Purchasing power, an indicator of how much we can buy with our income, rose 2.2 percent in 2020.
That is the highest growth since 2016, according to figures from the Central Bureau of Statistics (CBS).
For employees, purchasing power rose the most at 4.3 percent thanks to wage increases.
There are two factors that influence our purchasing power: external factors such as wages, price increases and government policies and personal circumstances such as living together, breaking up or switching jobs.
The first factor had the most influence on the purchasing power of the Dutch person last year.
Collectively negotiated wages rose by 2.9 percent in 2020 despite the corona crisis.
This is because many wage agreements had already been made before the crisis and applied for the whole of 2020.
Inflation, or the degree to which life becomes more expensive, also rose 1.3 percent.
Government policy also contributed an estimated 1 percentage point to the increase in purchasing power through a number of planned tax measures, including the introduction of a two-band income tax system.

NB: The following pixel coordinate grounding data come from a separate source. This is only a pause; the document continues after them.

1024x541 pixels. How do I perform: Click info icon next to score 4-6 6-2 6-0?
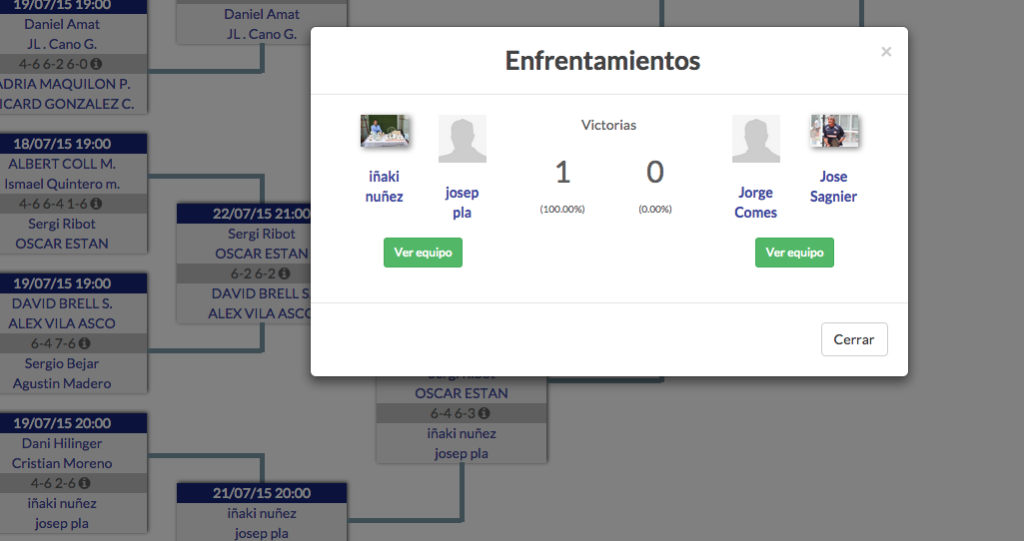coord(96,64)
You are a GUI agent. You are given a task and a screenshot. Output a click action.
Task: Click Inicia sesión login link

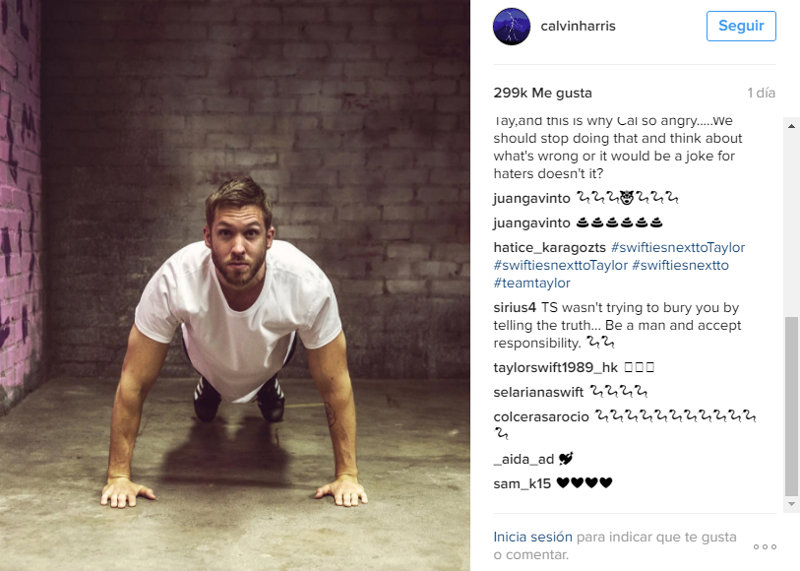click(x=533, y=537)
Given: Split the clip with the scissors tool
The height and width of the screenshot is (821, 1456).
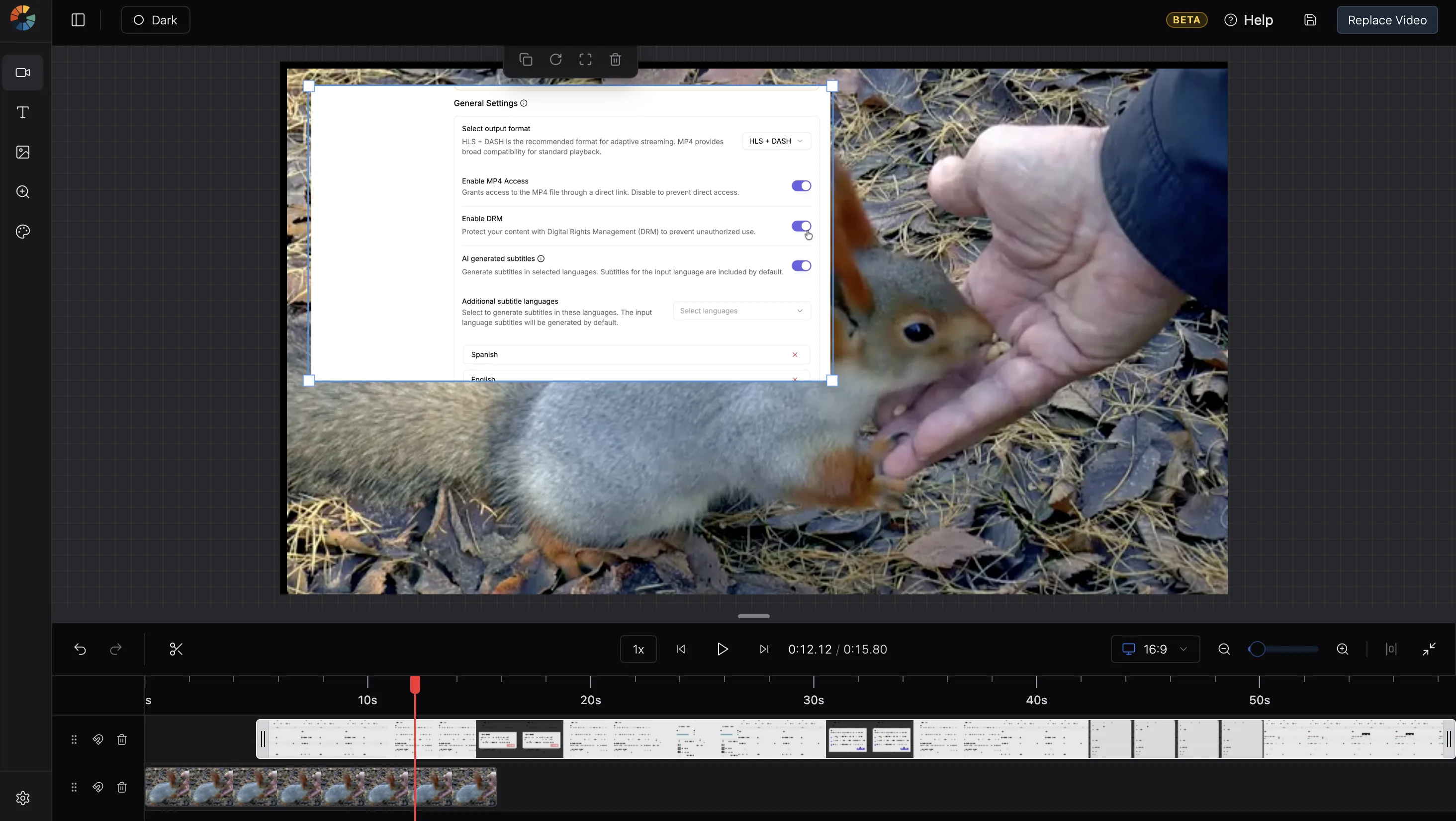Looking at the screenshot, I should [x=176, y=649].
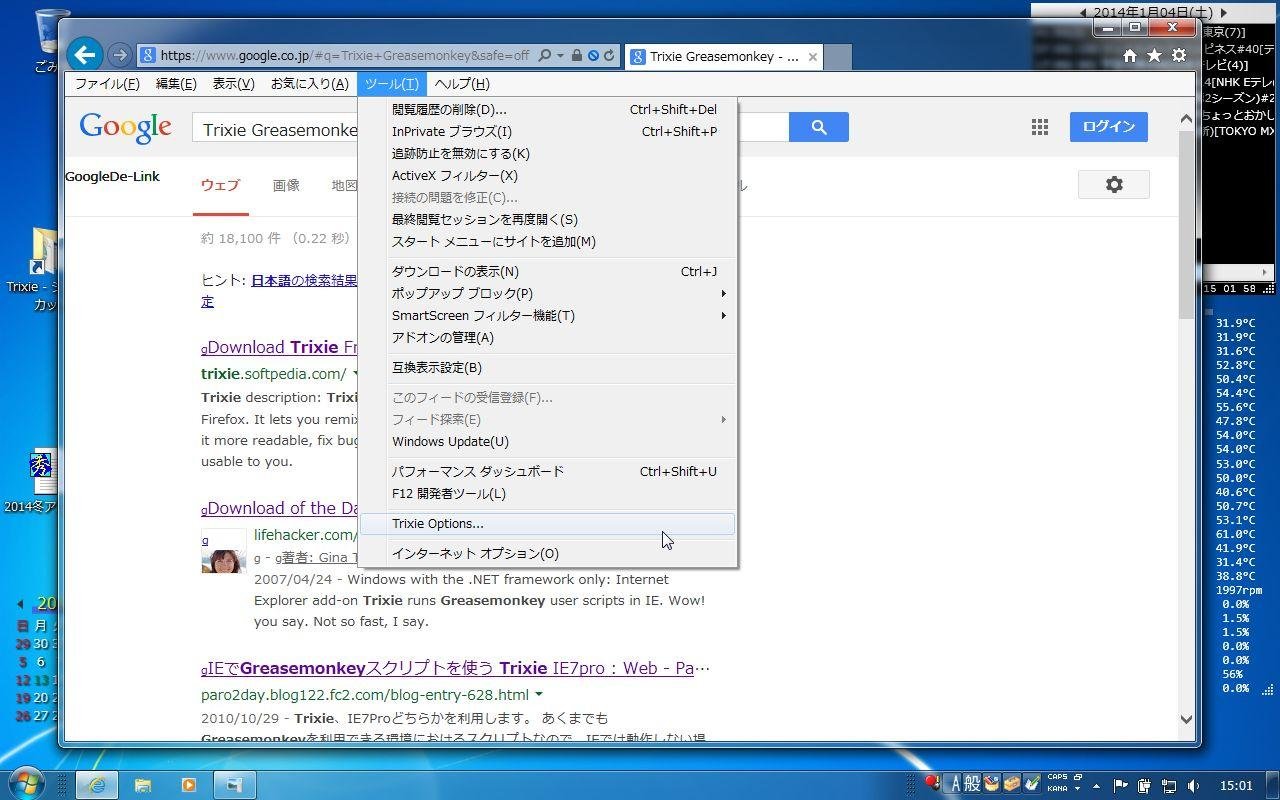Open Internet Explorer from the taskbar icon
The image size is (1280, 800).
point(95,785)
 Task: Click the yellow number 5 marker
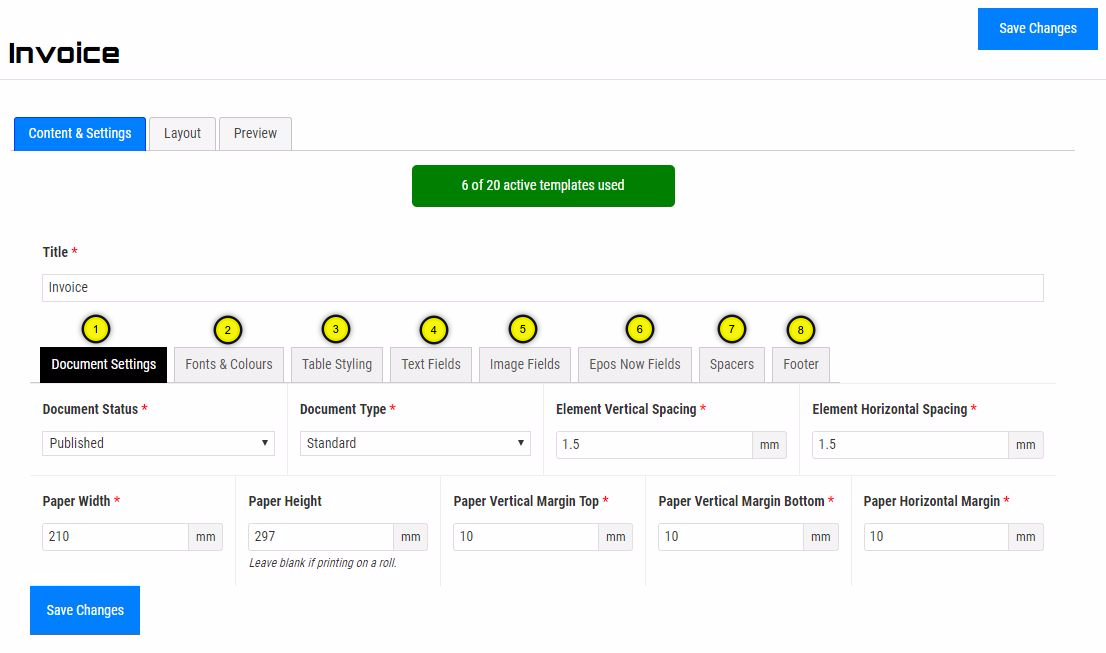[x=522, y=328]
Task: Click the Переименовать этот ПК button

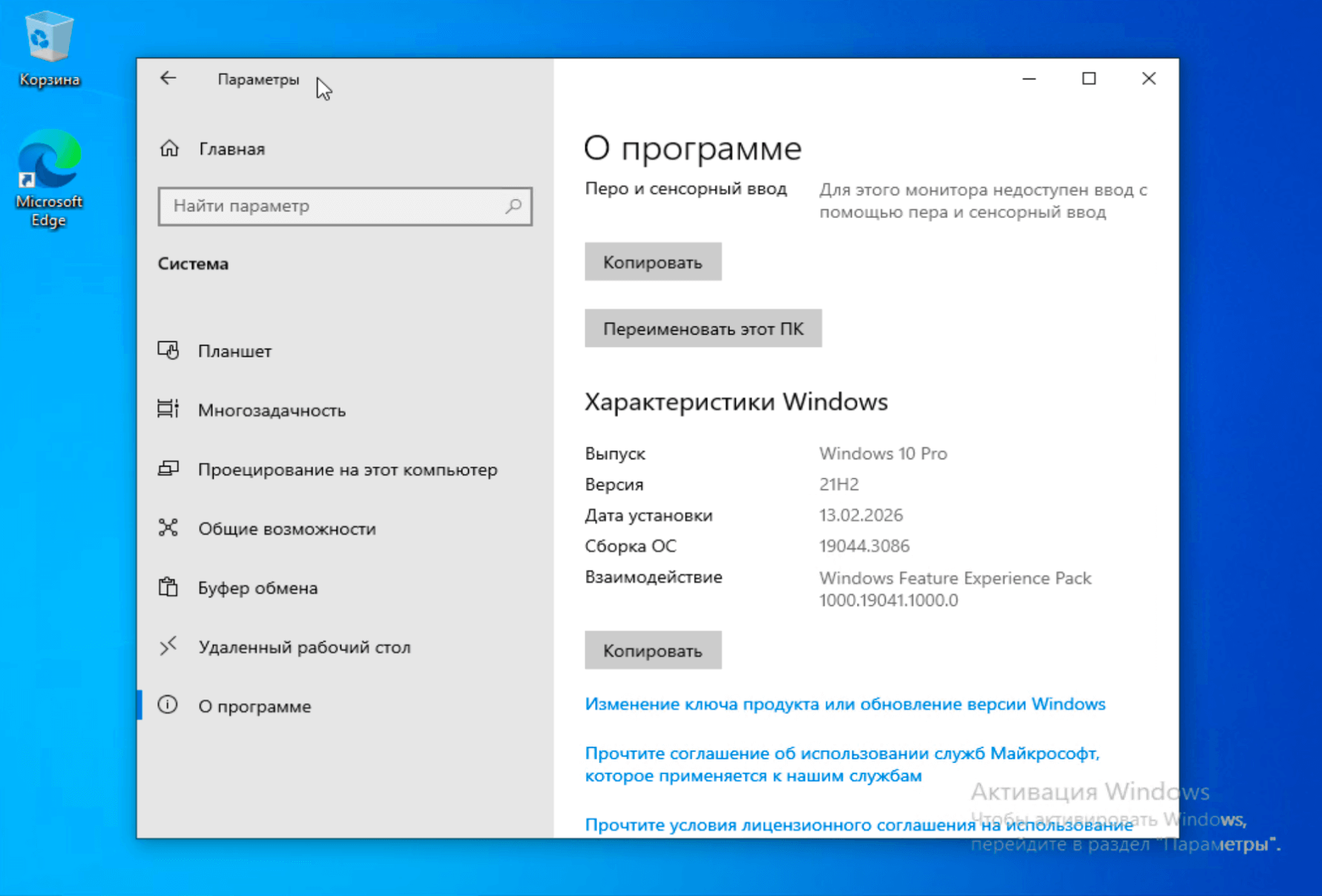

40 percent of the self-employed lost purchasing power
However, personal circumstances had a slightly depressing effect of -0.3 percent on the development of purchasing power in 2020. There were still people who found a new job or were promoted, but many people also became unemployed or earned less due to company closures.
However, the corona support measures were able to reduce that negative impact.
Mainly thanks to wage increases, the purchasing power of employees rose the most, at 4.3 percent.
The majority of the self-employed also saw their purchasing power increase, but 40 percent of the self-employed also lost purchasing power due to company closures.
On average, self-employed people could buy 1.1 percent more with the money they received.